Jean Gray ads tag questions like, “You don’t think he might have, you know, gone over to the other side or anything, do you?” and “it’s highly unlikely we’re both off the mark, right?” Storm on the other hand used hedges more frequently like, “Somebody call an ambulance! I don’t think Bobby’s breathing here!!” Instead of saying “Bobby’s not breathing,” Storm adds a hedge to leave an opening for someone to affirm what she is saying. These qualifiers in the super heroine’s language appear to mark them with the “relative powerlessness of women, stemming form their relatively weak social position” (Robbins, 2006, pg 205).

Of course, occasionally the content of their conversations also sheds light on the respective gender roles and sexuality. The obvious ones are when the specific genders are separate. When Jean Gray and Storm are discussing Professor Xavier’s book, Storm says, “I saw the chapter on ‘a mutant alternative to boom-and-bust economics’ and went straight back to Cosmo and People Magazine, girlfriend,” which implies that women do not or should not have an interest in such highly academic matters (Miller, 2002).

For the men, during a scene where Professor Xavier is grading their attempts at crime solving, there are two full pages of argument between the male teams as to who had the better bust; Wolverine, Bobby, and Colossus who busted a multi-million dollar drug ring and “maimed, killed, or disfigured over twenty human beings in a blaze of Adamantium Fury,” or Cyclops and Beast who broke up some muggers, checked two guys into rehab and made plans for the ex-muggers’ futures (Miller, 2002). The higher grade went to the team who did not kill anyone. But it was an argument about respective strengths and posturing.
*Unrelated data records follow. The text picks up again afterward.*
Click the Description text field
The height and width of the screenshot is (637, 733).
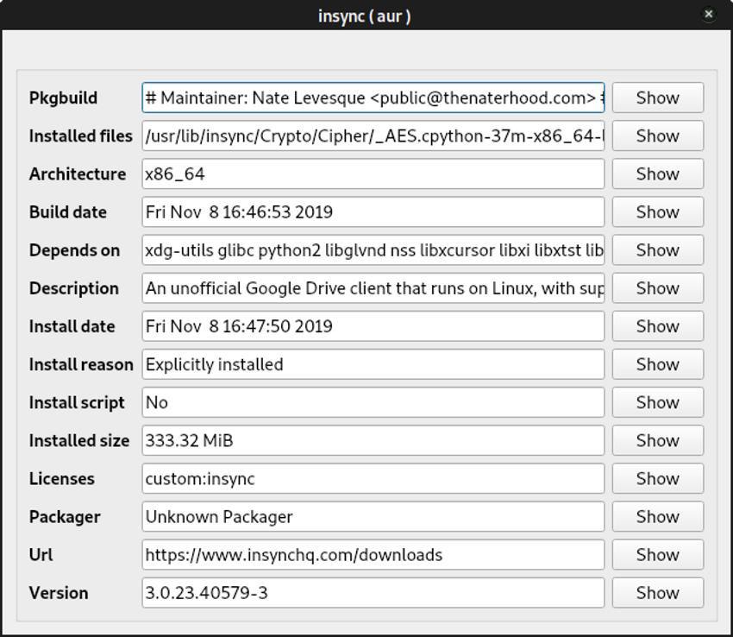(373, 288)
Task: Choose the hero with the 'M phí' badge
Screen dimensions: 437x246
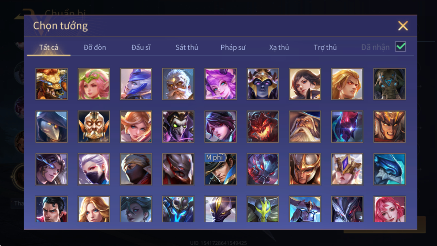Action: [221, 169]
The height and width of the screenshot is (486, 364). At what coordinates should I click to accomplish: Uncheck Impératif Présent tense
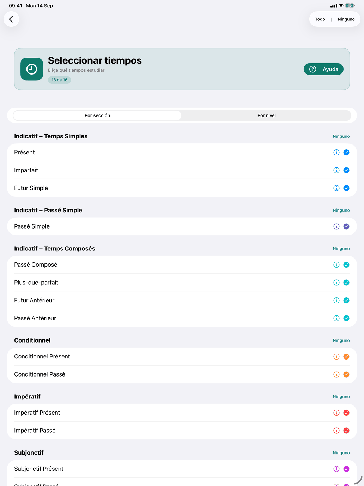(346, 413)
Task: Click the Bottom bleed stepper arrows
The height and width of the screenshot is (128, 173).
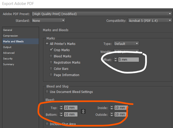Action: pos(61,114)
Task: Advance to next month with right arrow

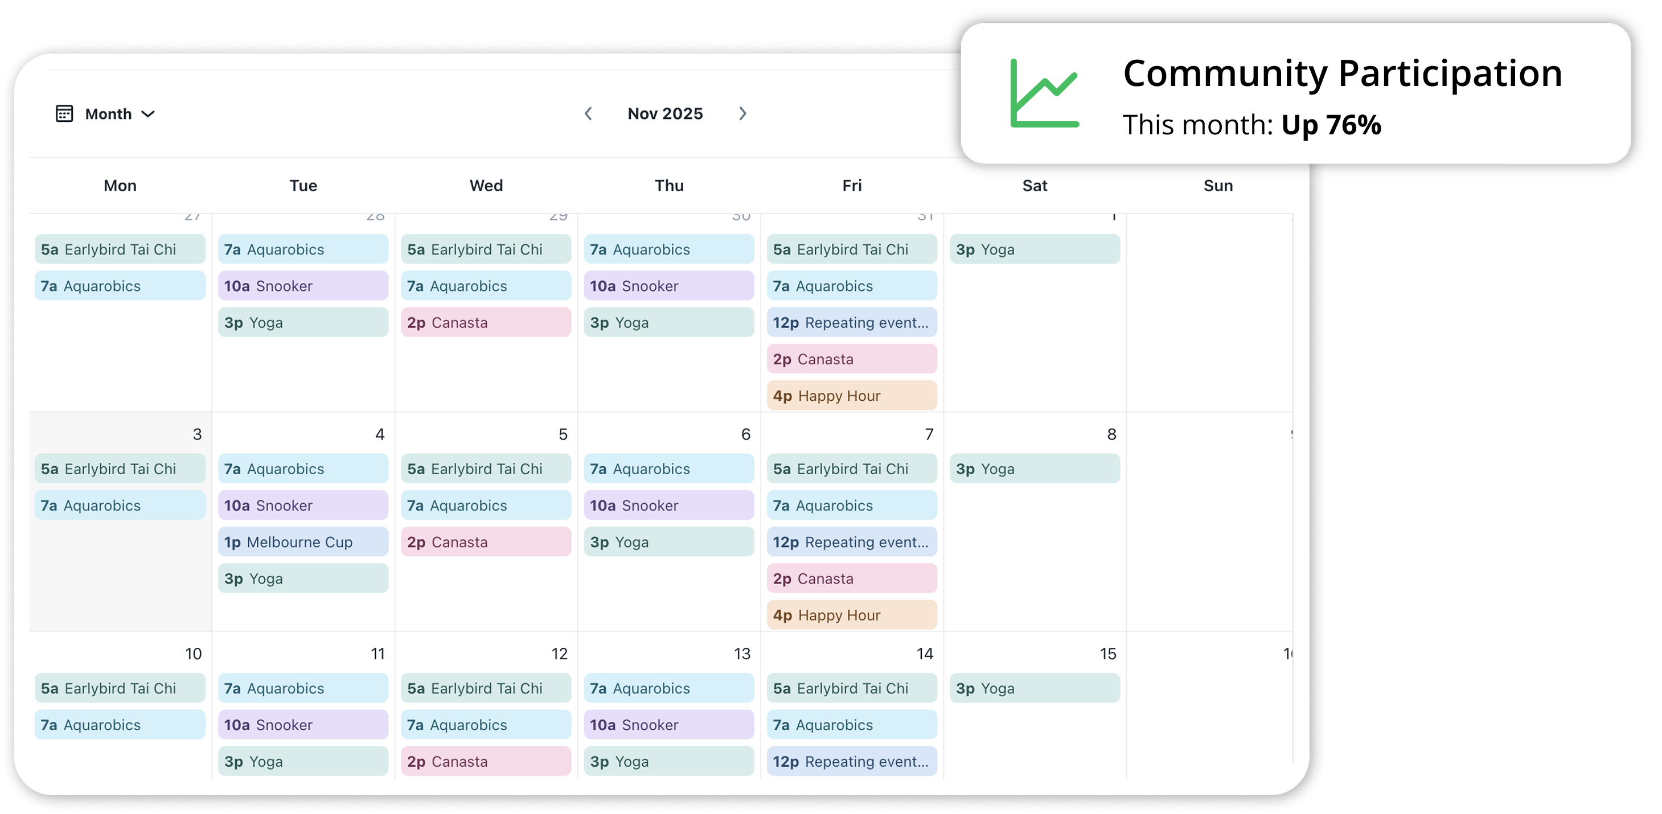Action: click(x=742, y=114)
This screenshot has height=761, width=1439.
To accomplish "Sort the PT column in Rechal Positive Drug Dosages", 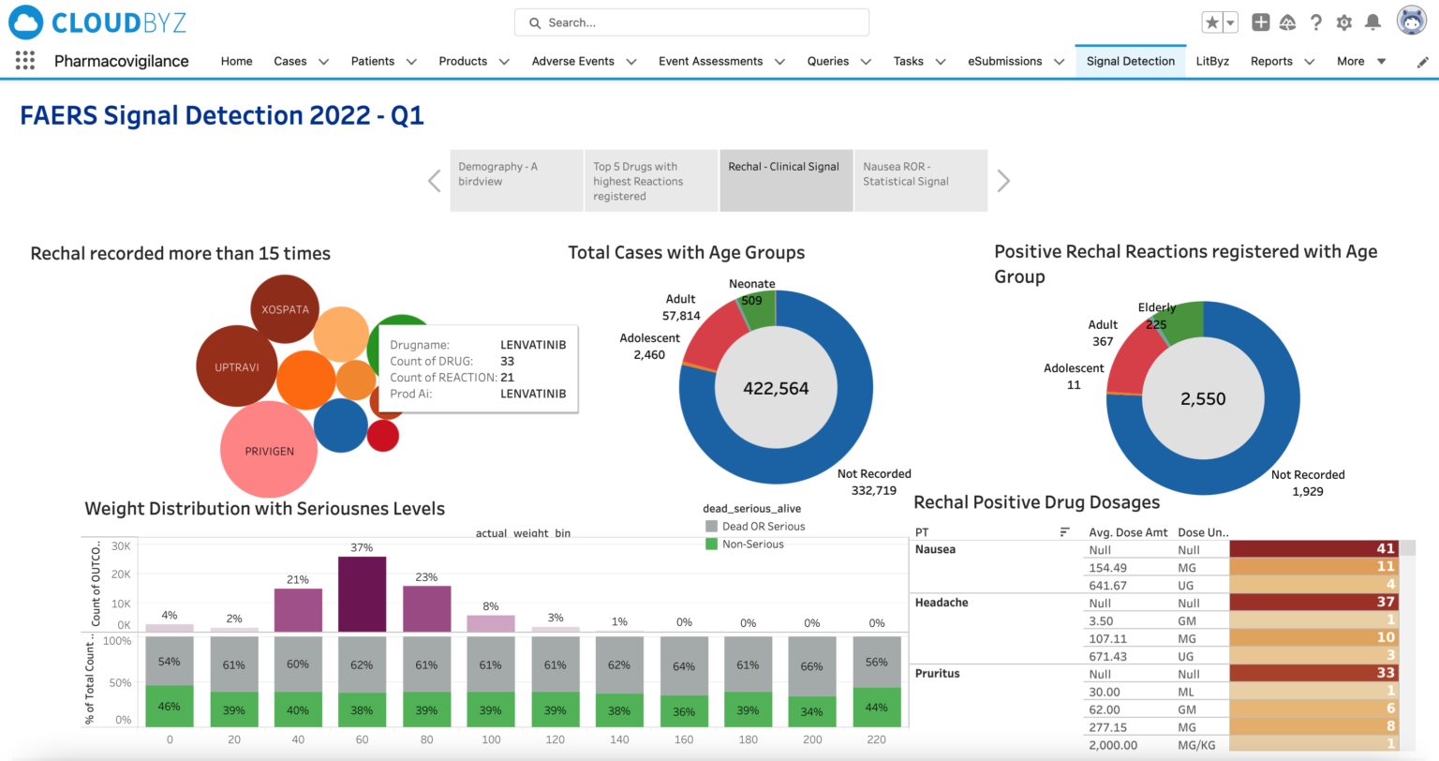I will 1063,531.
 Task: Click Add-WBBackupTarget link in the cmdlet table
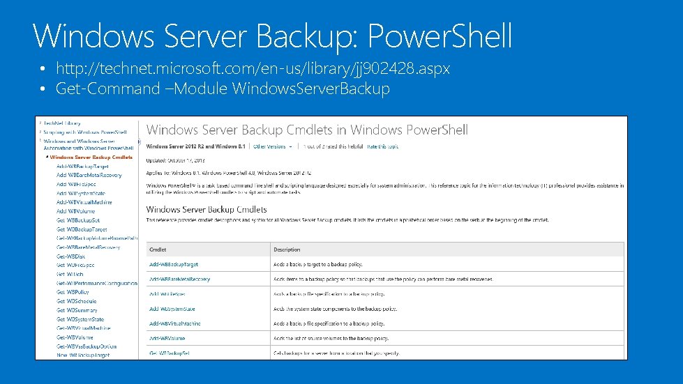coord(174,264)
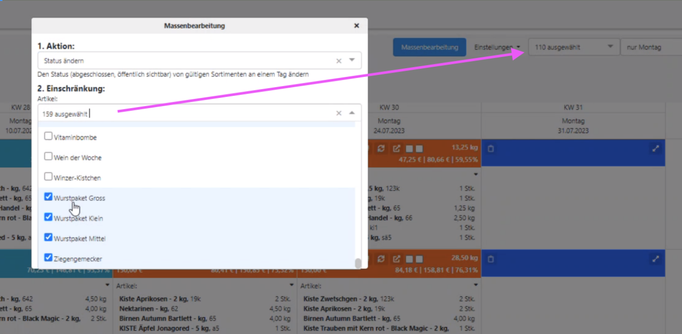
Task: Clear the 'Status ändern' action selection
Action: click(x=339, y=61)
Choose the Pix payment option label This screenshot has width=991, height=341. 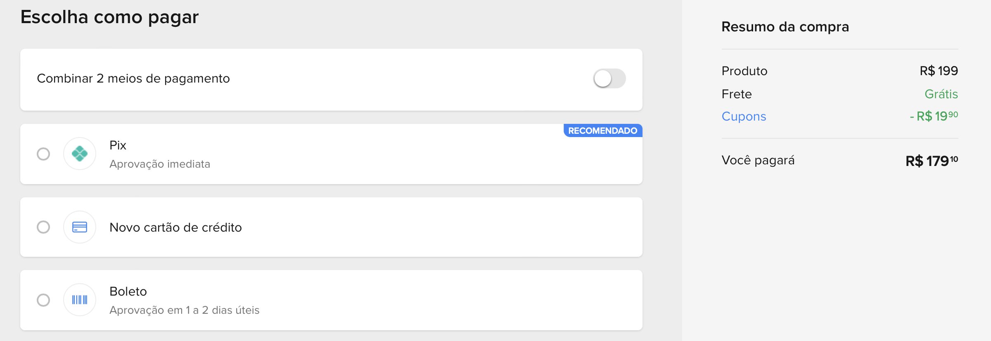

Another instance where the content of the dialogue was a red flag for distinct sexism, was while Jean Gray was trying to save a plane load of people from a rogue mutant and she says, “We’re under attack, Scott [Cyclops]! Hold my hand! I’m trying to throw a force field around the plane!”(Miller, 2002). There was absolutely no reason for Cyclops to hold her hand; she does not need help for her psychic abilities, nor does she need to touch what she is shielding. It was merely for the support of a man that she needed his touch.

So both how the women talk and what both male and female superheroes talk about continues to reinforce the gender role stereo-types that the heroes fall into. The men posture and talk about their strength, whereas the female heroes mode of dialogue show them to be secondary to the males, and that they talk about things that downplay intelligence and cry out for support.